Exactly......I have an SG4...I also have a 32GB SD card in it....I have 6 GB of music on it.....i also have 4 GBs of pictures syncing through DropBox (works like Photo Stream) and 6 GBs of movies on the card as well.
Lightning is designed to be a highly adaptable and scalable interface, but the USB signalling circuitry on the iDevices don't support USB 3 yet, I think in part because the benefit is minimal. That will change eventually, maybe this fall.
"Galaxy S4 - crammed for expansion"
They can't help it; it's in their DNA
You are forgetting all the reports indicating the high cost of apps for Android smartphones and reports that Android smartphones aren't really used for anything.
Quote:
Originally Posted by MacRulez
You make a good point: the new Galaxy comes loaded with a lot of capabilities, while iOS users add those sorts of things through the app store.
But kindly tell us, after you load equivalent apps from the app store, what exactly is the size difference between the pre-loaded Galaxy install and iOS?
Still up to your usual garbage posts I see. The Galaxy S4 does not have that many "capabilities", and most of them are gimmicks (according to all the reviews I've seen). But let's play your stupid little troll game anyway. I picked 12 popular Apps for the iPhone.
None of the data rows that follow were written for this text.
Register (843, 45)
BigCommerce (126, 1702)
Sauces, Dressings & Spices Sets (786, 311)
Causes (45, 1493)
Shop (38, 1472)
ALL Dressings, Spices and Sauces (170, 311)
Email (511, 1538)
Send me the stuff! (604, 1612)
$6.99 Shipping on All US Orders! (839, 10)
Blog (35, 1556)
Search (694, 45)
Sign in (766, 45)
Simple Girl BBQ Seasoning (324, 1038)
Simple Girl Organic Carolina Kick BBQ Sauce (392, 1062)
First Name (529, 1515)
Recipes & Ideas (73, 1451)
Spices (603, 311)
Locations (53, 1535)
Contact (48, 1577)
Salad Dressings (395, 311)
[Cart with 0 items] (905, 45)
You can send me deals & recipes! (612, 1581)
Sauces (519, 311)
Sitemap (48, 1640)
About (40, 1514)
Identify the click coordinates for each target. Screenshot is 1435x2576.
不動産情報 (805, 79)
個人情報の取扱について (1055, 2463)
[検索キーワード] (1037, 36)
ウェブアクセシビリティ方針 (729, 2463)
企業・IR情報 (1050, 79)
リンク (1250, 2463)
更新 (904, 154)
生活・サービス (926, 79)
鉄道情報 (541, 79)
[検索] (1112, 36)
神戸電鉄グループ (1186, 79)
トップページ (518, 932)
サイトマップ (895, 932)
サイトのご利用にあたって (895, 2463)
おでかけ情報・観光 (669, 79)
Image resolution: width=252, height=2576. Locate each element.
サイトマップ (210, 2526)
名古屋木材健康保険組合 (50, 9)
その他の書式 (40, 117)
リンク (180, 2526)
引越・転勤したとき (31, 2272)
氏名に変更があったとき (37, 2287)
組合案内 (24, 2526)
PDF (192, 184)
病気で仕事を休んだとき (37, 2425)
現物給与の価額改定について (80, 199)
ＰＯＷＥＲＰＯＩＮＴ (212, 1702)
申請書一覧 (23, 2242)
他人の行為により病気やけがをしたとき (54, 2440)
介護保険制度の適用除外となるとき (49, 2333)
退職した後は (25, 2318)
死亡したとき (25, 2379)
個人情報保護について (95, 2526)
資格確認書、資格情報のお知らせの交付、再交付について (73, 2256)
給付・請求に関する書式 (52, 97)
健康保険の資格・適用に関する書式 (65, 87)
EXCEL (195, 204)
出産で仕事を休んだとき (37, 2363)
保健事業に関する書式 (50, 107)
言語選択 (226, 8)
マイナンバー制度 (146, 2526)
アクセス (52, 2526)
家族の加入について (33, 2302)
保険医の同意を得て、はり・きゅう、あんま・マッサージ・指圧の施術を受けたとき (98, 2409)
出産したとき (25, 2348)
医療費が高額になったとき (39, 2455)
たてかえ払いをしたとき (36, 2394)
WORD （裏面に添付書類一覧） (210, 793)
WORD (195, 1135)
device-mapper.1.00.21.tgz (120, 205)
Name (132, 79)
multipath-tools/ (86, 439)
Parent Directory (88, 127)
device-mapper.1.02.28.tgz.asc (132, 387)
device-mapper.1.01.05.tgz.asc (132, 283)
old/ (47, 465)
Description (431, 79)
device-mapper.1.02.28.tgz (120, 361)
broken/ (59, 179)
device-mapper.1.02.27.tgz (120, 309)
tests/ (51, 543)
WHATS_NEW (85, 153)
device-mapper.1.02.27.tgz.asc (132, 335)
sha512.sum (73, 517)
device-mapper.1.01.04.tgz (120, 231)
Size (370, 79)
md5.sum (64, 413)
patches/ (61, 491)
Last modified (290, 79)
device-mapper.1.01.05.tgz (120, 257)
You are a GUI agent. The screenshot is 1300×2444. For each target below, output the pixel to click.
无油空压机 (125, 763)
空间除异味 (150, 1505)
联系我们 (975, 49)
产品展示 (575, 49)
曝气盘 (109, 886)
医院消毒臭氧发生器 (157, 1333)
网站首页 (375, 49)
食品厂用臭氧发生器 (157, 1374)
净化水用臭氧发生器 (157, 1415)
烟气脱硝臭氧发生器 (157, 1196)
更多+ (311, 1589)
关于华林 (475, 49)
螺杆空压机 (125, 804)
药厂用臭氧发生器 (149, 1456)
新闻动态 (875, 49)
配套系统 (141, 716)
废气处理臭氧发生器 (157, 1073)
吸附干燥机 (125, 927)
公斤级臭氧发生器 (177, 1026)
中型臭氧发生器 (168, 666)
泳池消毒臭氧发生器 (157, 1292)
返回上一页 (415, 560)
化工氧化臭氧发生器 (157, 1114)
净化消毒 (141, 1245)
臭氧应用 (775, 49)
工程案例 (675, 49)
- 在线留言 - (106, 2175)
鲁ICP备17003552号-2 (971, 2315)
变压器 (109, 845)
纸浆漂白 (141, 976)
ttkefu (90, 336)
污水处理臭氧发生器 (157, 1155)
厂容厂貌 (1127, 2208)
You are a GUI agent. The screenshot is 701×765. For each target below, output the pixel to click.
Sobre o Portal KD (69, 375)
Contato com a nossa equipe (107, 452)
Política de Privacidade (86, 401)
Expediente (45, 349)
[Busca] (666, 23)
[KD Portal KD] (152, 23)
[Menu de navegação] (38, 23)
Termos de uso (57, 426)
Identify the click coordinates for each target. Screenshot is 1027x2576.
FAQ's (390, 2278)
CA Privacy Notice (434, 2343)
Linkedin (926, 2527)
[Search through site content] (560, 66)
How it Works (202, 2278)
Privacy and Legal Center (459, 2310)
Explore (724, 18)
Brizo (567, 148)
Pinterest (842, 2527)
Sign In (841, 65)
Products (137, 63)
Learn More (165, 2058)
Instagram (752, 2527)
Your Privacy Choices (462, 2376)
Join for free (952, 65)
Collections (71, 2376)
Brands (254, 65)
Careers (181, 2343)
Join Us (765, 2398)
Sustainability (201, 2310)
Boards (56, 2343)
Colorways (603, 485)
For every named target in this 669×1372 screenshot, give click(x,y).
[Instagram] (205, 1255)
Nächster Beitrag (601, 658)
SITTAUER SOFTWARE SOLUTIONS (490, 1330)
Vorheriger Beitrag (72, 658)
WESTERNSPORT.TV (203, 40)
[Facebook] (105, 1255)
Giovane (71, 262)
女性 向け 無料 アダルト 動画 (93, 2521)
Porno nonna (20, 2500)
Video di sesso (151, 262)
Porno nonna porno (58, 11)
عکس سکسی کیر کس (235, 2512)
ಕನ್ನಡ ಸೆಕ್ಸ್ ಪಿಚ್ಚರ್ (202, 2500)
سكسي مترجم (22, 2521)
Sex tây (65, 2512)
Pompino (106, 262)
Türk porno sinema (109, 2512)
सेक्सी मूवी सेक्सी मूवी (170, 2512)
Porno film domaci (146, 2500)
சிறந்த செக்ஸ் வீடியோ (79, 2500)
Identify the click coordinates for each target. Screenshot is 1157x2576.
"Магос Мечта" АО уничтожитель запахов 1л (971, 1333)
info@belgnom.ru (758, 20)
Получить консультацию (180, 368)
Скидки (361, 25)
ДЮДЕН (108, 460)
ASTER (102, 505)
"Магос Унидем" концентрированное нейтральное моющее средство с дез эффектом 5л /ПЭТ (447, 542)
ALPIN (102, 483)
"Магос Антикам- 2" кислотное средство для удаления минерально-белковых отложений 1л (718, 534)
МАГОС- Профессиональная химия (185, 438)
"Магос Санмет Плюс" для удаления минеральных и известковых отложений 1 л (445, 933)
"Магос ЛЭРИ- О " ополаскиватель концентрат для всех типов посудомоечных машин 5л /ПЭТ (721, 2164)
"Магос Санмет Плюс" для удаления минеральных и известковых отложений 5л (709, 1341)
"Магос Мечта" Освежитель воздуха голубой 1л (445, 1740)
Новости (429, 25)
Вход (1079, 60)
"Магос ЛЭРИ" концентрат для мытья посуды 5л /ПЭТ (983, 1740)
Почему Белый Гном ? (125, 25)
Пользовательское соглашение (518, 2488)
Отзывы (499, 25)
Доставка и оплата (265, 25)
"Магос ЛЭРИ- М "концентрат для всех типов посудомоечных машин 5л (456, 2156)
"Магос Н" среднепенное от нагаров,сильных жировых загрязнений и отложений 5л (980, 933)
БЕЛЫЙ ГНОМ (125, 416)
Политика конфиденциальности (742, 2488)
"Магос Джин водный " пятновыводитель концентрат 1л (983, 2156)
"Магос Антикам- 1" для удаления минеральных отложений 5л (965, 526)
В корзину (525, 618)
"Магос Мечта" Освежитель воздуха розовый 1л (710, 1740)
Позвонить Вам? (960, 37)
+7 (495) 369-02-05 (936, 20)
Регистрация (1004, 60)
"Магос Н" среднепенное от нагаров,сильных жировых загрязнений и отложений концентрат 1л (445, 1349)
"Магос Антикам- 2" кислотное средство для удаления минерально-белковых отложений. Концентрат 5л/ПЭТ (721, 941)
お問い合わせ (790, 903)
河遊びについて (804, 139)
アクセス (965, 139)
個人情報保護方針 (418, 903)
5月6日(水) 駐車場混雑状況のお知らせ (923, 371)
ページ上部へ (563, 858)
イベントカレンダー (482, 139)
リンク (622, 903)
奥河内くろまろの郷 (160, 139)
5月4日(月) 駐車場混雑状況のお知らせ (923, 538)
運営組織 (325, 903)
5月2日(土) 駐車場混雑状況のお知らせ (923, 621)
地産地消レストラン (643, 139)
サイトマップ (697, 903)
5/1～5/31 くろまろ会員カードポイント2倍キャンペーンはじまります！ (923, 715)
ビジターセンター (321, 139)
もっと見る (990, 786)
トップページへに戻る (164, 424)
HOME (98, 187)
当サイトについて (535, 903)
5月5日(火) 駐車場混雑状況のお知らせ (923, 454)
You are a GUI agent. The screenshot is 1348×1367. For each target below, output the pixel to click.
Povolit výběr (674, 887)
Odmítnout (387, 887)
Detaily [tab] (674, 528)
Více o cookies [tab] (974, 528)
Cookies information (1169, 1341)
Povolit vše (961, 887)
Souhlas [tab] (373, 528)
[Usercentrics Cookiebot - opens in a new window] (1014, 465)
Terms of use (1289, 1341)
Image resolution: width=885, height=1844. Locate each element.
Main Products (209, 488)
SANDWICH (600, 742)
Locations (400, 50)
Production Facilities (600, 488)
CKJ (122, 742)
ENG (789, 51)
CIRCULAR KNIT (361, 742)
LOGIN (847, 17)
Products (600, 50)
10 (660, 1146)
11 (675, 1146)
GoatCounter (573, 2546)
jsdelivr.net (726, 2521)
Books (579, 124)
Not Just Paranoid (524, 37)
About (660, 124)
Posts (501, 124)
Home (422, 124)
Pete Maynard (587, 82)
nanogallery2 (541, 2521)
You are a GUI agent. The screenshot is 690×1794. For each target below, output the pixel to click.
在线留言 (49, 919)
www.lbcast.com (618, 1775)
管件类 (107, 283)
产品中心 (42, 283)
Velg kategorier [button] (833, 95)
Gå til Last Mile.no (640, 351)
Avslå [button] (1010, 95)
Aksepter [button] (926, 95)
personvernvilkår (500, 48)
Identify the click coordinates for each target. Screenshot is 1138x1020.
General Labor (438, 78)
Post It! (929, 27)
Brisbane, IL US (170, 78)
They are:
Evernote - 38.1 MB
Whatsapp - 11.5 MB
Google Maps - 7.6 MB
Google Translate - 2.3 MB
Google Search (Now) - 20.3 MB
Chrome - 20.7 MB
Camera+ - 24.4 MB
Snapseed - 27.5 MB
Gmail - 16.4 MB
Flipboard - 9.7 MB
Yelp - 18.4 MB
Full Fitness - 28.2 MB
For a grand total of...........225 MB.
So please explain to me how all these "extra capabilities" of the GS4 take up the other several GB's of memory? I'll save you the trouble - it's bloat. Poorly written software that isn't optimized in the slightest.
Quote:
Originally Posted by AaronJ
Wouldn't that mean that the mean size of your 200 apps would be 15MB? That seems really low for a mean size (I could buy it as a median). Or am I missing something?
Why is 15 MB low? As a developer I think that 15 MB is actually a lot to work with. These days developers are getting lazy and don't optimize their code at all. Or they use high-level development tools that come with libraries filled with routines the App doesn't use, but are present in the final version anyway.
I can remember when a full GUI OS didn't even take up 15 MB, let alone any programs that ran on it.